The stages of working out

It’s 8:30 pm and I’m pouring myself a glass of rose. There are 125 calories in it but I deserve it because I just worked out. Rather, I need it because otherwise I may kill someone.

Nice to meet you — I’m Miss Fatty McCouch von Junkfood. I love sitting down, my couch and good food (sometimes also junk food), not necessarily in that order. I don’t, however, like working out, which adds up to my suboptimal fitness and being overweight.

Don’t get me wrong, I don’t have body issues. I like myself, my self-confidence is generally high and I don’t subscribe to any health-related obsession. My doctor, however, does have issues with my body and keeps nagging me to lose weight in order to control the autoimmune condition I have.

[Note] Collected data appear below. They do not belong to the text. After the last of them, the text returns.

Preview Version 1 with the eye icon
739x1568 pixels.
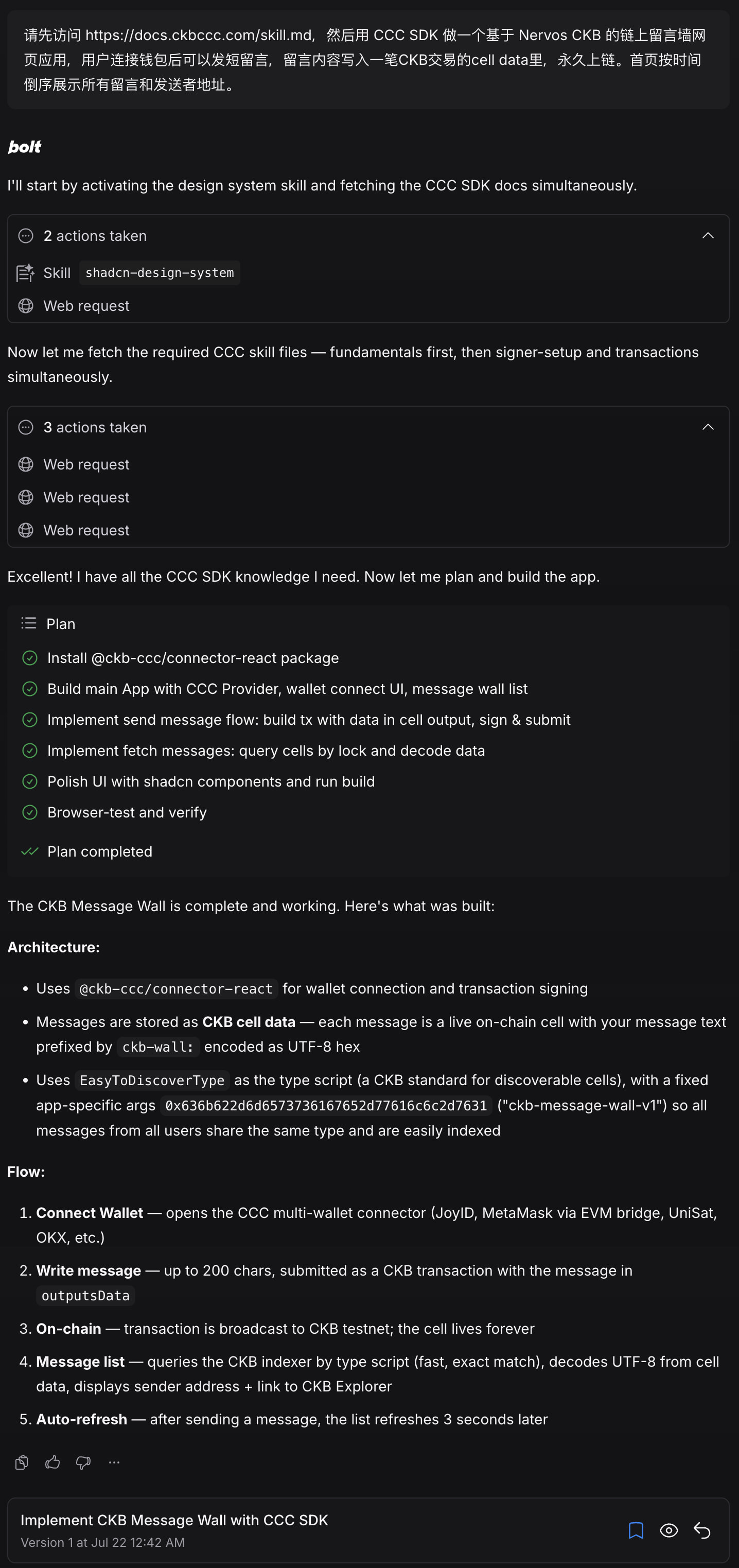click(668, 1530)
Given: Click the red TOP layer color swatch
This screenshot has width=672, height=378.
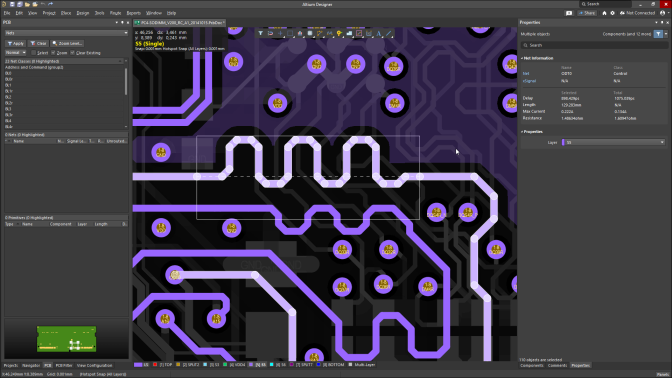Looking at the screenshot, I should [155, 365].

I’m a bit concerned about my health too — but not enough to commit to regular workout schedule. On the rare occasions when I do indeed engage in physical activity, I go through a few stages. Here they are.

Stage 1: Inspiration

Stage 1 usually occurs during the work day. It’s mostly caused by me watching 30-second videos of people working out, which — let’s face it — looks quite easy and effortless on video.

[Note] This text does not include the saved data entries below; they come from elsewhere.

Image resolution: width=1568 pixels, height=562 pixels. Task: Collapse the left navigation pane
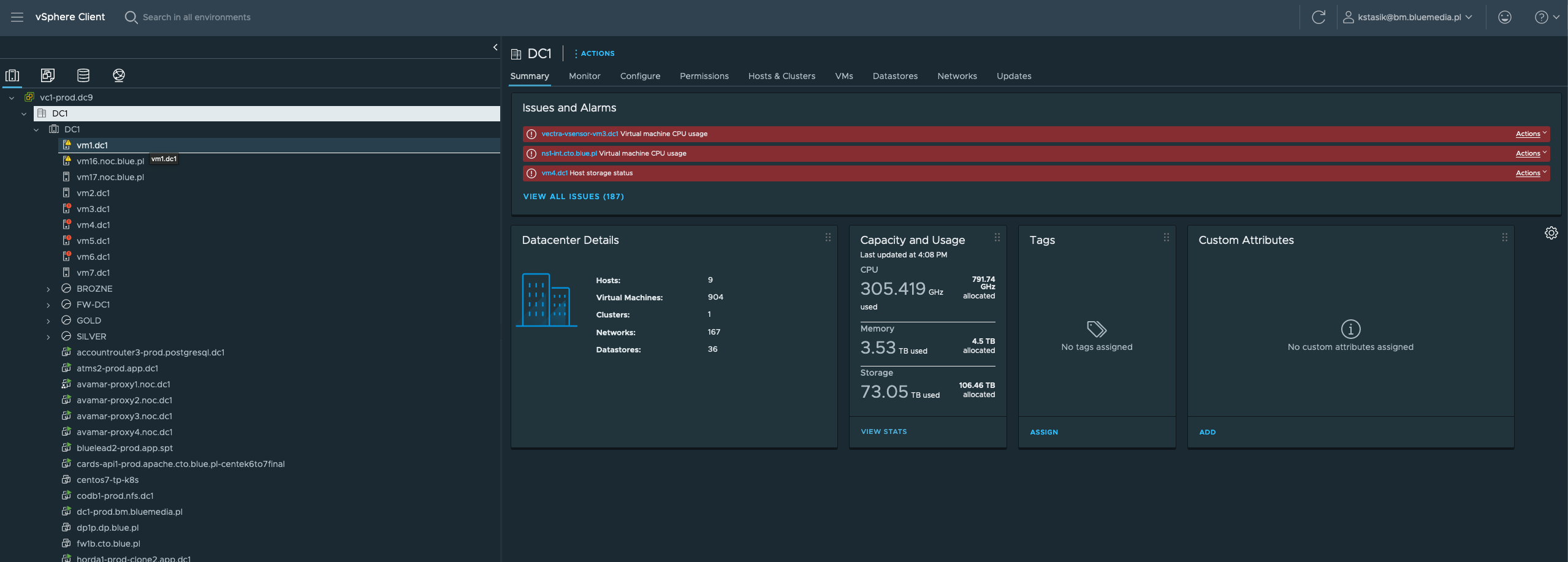495,47
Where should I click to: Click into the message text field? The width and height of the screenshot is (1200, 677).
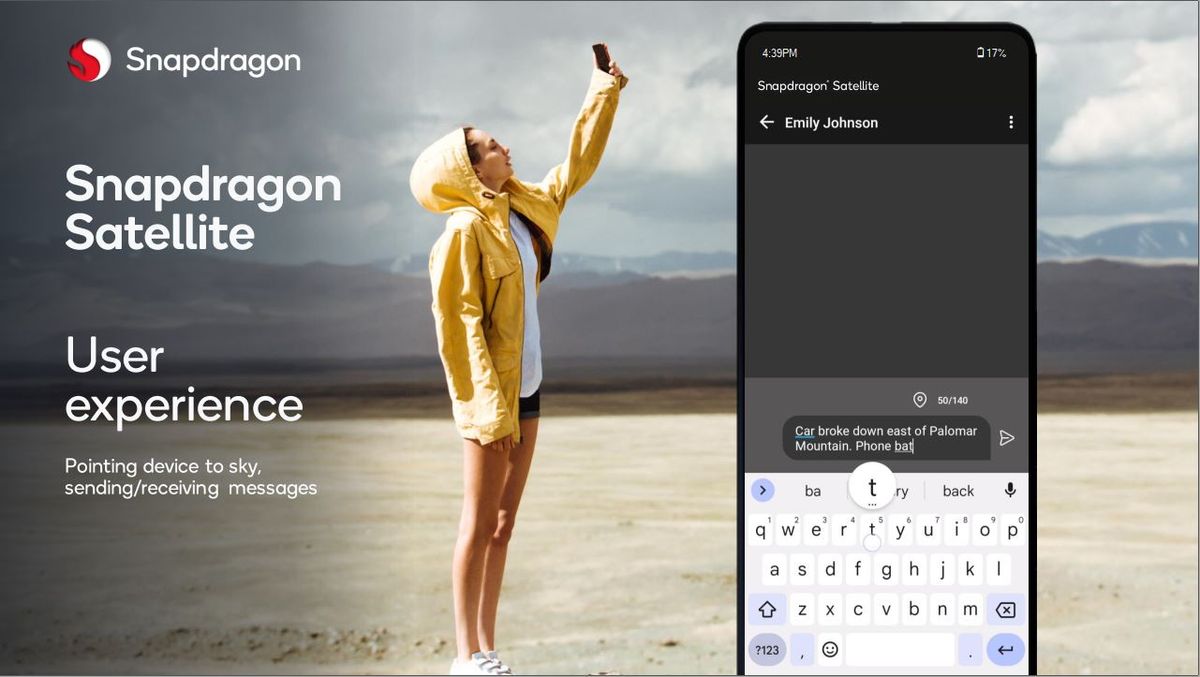point(885,438)
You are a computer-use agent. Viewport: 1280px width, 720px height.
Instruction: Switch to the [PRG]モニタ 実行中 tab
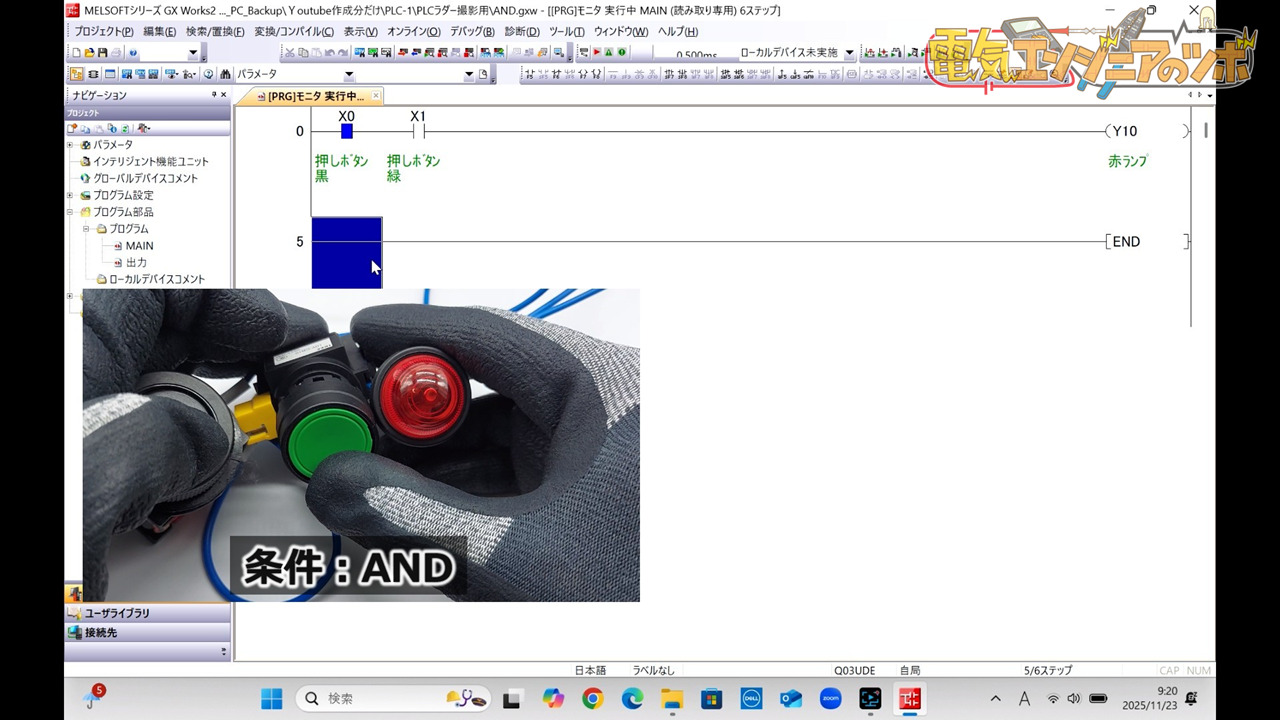314,96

I tell myself that this is the first day of my regular exercise regimen. I download an app or find a YouTube tutorial and promise myself I’ll only have salad for dinner, after I’ve sweat a little.

Stage 1 ends while I munch on an unhealthy dinner on my couch, watching TV. I tell myself I’ll start tomorrow and move on with my life.

Stage 2: Bargaining

Sometimes, for some inexplicable reason, I come home and head for the stationary bike instead of for the couch. I sit on the bike for a while my lazy and my ambitious selves negotiate. They never agree on more than 10 minutes and I feel crappy about my negotiation skills.

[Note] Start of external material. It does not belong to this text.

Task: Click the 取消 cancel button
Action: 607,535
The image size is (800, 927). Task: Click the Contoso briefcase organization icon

Stage 3: Sweating & Swearing

I’m on the stationary bike now and I’m moving. I’m also sweating profusely, feeling thankful no one can see me at that moment. In my mind, I repeat each and every curse word I know, sometimes in 3 different languages. I feel both good and like I’m going to die any second now. Stage “SweaT/Ring” is an ugly one and I hate the entire world (but especially skinny bitches who can eat whatever they want without getting fat).

Stage 4: Focus

A few minutes into the workout (which usually feels like a lifetime), I manage to completely clear my mind. For a few seconds, I reach a meditative state when there are no thoughts whatsoever in my head. This is when I reach complete focus. I focus on my hatred of working out, the entire world and skinny bitches who can eat whatever they want without getting fat.

Stage 5: Gratification

I finish the workout. I can’t feel my muscles but my soul is light. I pour myself a glass of wine, which has more calories than I’ve just burned but hell, I deserve that.

A few sips of wine, and I’m ready to tell myself it wasn’t that bad at all and maybe I should do that again tomorrow. Yep, I’m definitely doing this again tomorrow.

I can picture myself after a year of counting calories and exercise, I’m one of those skinny bitches now and I own the world. Nothing can stop me — except the fact that this is still just a phantasy.

Stage 6: The next day

The day after a workout, I get home from work, I take a look at my stationary bike and say “Oh, screw this!”. I then pour myself another 125 calories of wine and order gourmet pizza.